▶ [What you should do] Echo the lines below, starting with the line that contains "has height=706, width=1255." and going on through the line that contains "I want to click", with both of those lines included. Leave out the pictures.

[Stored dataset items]
+ + + + +

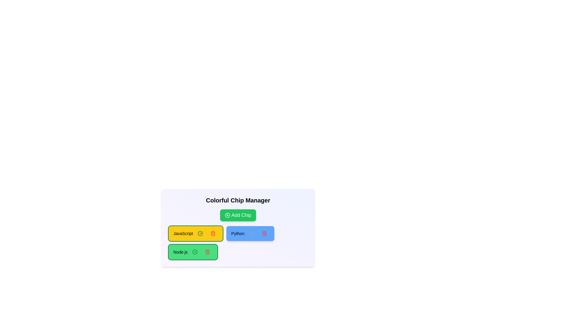 This screenshot has width=575, height=323. What do you see at coordinates (251, 233) in the screenshot?
I see `the chip labeled Python by clicking its toggle button` at bounding box center [251, 233].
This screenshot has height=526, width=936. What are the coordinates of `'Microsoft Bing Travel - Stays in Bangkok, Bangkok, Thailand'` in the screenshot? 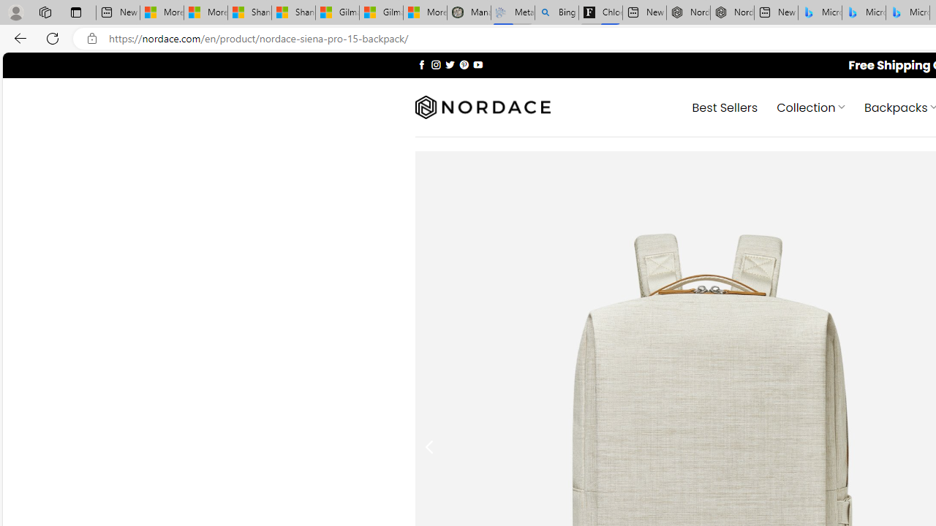 It's located at (863, 12).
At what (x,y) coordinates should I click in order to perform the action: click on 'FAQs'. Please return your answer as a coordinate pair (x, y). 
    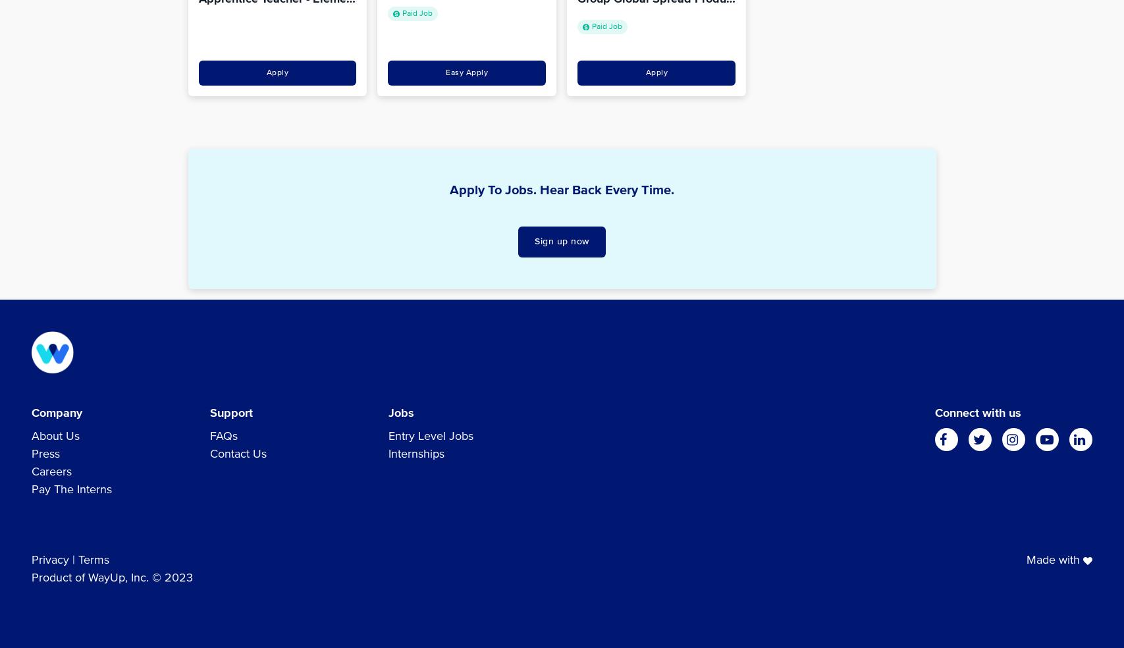
    Looking at the image, I should click on (224, 436).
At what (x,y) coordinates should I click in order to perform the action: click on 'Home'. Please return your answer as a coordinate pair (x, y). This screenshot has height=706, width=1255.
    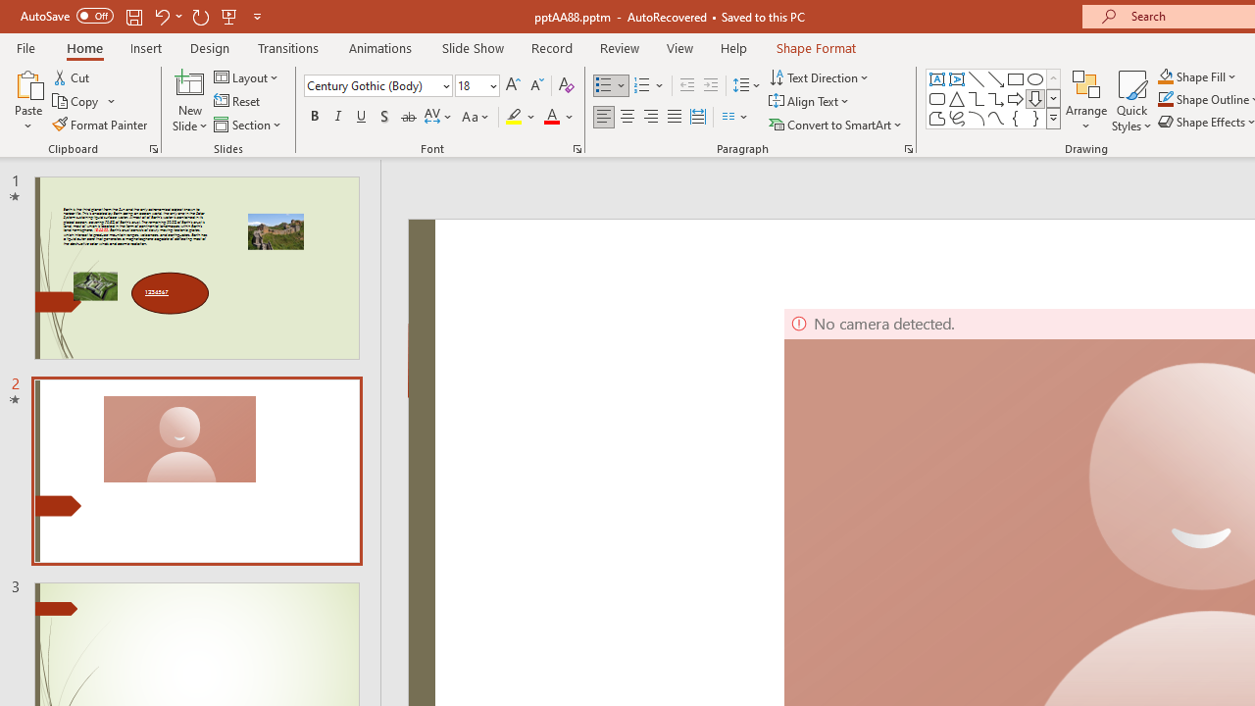
    Looking at the image, I should click on (83, 47).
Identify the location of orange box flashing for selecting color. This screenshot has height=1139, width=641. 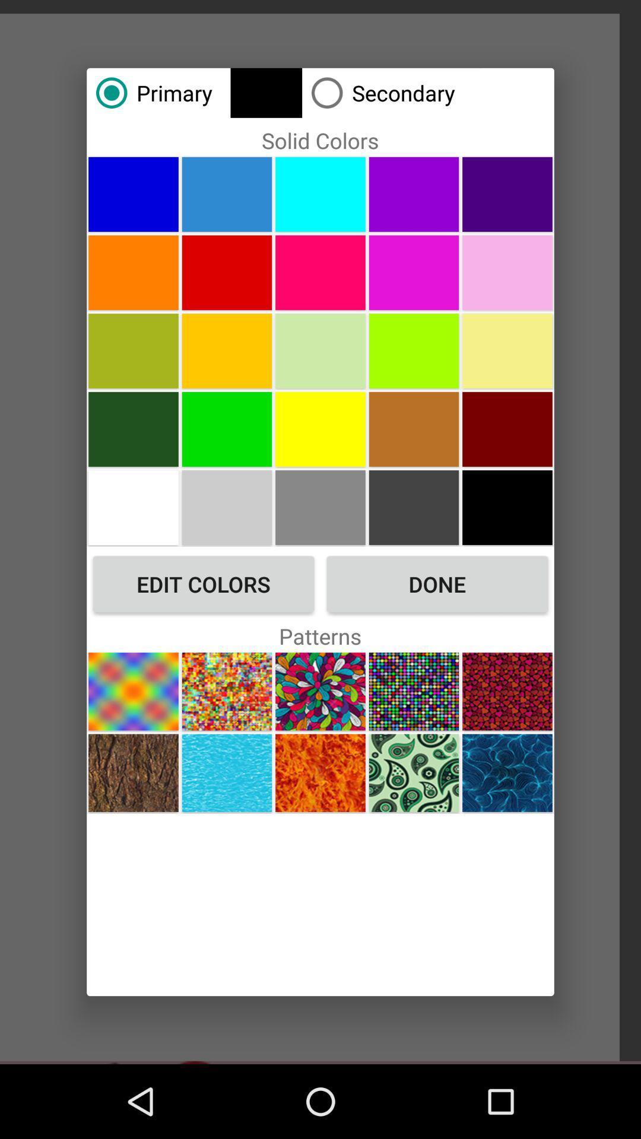
(133, 350).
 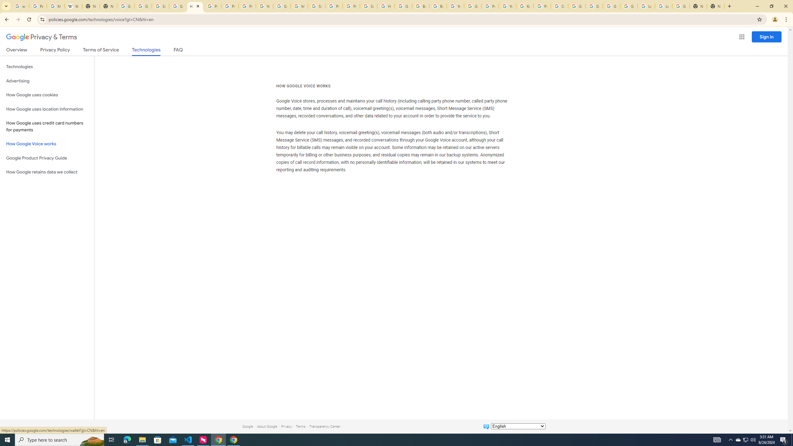 I want to click on 'YouTube', so click(x=264, y=6).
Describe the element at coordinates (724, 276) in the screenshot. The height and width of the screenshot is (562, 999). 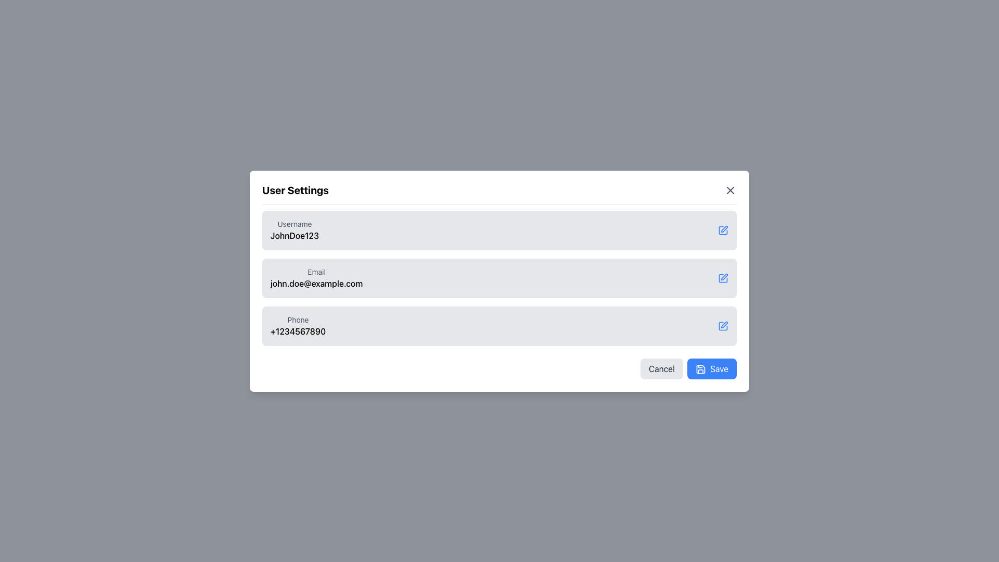
I see `the small pen/pencil icon located on the right side of the 'Email' input field` at that location.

+ + + + +

▶ [Answer to this task]
At what (x,y) coordinates should I click in order to perform the action: click on 'Home'. Please return your answer as a coordinate pair (x, y). This screenshot has height=706, width=1255.
    Looking at the image, I should click on (83, 47).
Identify the location of orange box flashing for selecting color. This screenshot has height=1139, width=641. 
(133, 350).
  I want to click on 'YouTube', so click(x=264, y=6).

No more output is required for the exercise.